Status: final response (author comments only)

RC1: 'Comment on egusphere-2025-4736', Peter L. Langen, 09 Oct 2025

Review of “Stabilizing feedbacks allow for multiple states of the Greenland Ice Sheet in a fully coupled Earth System Model” by M. Andernach et al.

This manuscript investigates the potential multi-stability of the Greenland Ice Sheet (GrIS) using a fully coupled climate–ice sheet model under pre-industrial climate conditions. The existence of multiple steady states of the GrIS is not new, but this study provides a fresh and valuable contribution by employing a fully coupled model configuration and identifying four distinct equilibrium states at approximately 100%, 48%, 28%, and 19% of the pre-industrial ice volume.

The paper is well written, clearly structured, and scientifically solid. It is thoroughly embedded in the existing literature and successfully highlights both the consistency with, and the departures from, earlier work. The study thus adds important nuance to our understanding of Greenland Ice Sheet stability and the role of climate–ice sheet feedbacks.

I recommend acceptance with minor revisions. The manuscript is already strong, and the suggestions below are primarily aimed at clarification, readability, and strengthening the framing around stabilizing feedbacks.

## General Comment ##
Focus on stabilizing feedbacks and suggested summary table: The title emphasizes stabilizing feedbacks as key mechanisms allowing for multiple steady states. Given this framing, the paper would benefit from a clearer and more systematic presentation of which feedbacks dominate and how they differ among the identified equilibria.

I suggest including a summary table (e.g. in Section 4) listing the four steady states and the corresponding stabilizing feedbacks that maintain each. If the same mechanisms apply across all states, this could be explicitly stated. Such a synthesis would align the manuscript with its title and improve clarity for readers.

## Specific Comments ##
L7–8: “These steady states are stabilized through several feedback processes, such as the melt-elevation and melt-albedo feedback.”
Please clarify whether the melt–elevation and melt–albedo feedbacks are indeed stabilizing. These processes are usually considered positive feedbacks (destabilizing). Are they stabilizing only in certain states, depending on basin of attraction? A brief explanation of when and how their sign changes would be useful.

L12: “highlight the importance of climate–ice sheet feedbacks”
Consider adding “fully coupled”, as this aspect is a major strength of the study.

L61–69: You mention stabilizing feedbacks via isostatic adjustment and freshwater release into the North Atlantic. Could you clarify whether these are active in your simulations and, if so, whether they appear among the feedbacks constraining your steady states? If they are not significant here, a short note acknowledging that would be helpful.

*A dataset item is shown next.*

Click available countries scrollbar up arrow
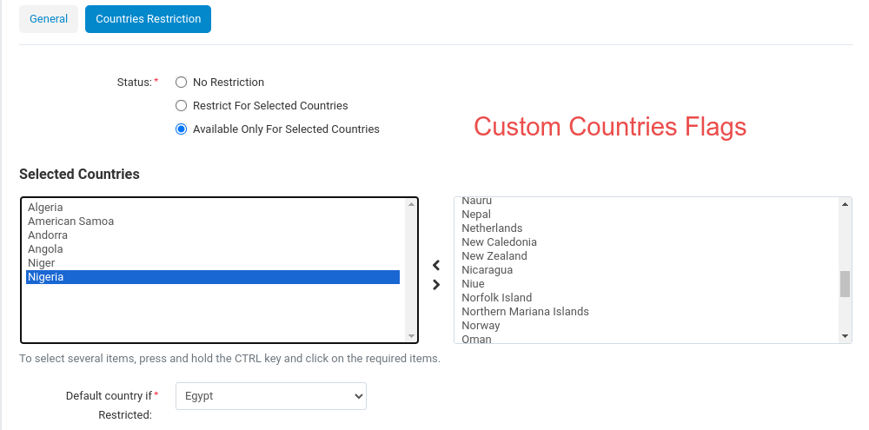pos(845,204)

L85–86: You talk of previous studies neglecting interactions with components such as the AMOC, vegetation, and isostatic adjustment. Since these interactions were previously neglected, it would strengthen the discussion (in Section 4 and perhaps already here) to comment briefly on whether they are important in your results—e.g., does the AMOC play a stabilizing or destabilizing role for any of the steady states?

L95–96: “we identify which feedbacks or combination of feedbacks constrain each steady state of the GrIS.” This is central to your paper’s theme but remains somewhat implicit. A concise table summarizing which feedbacks constrain which state would help make this claim more concrete.

L127: “the asynchronous coupling method has no impact on the results.” This phrasing feels too strong. Consider softening it to something like “We find no significant impact on the results or conclusions from the asynchronous coupling method.”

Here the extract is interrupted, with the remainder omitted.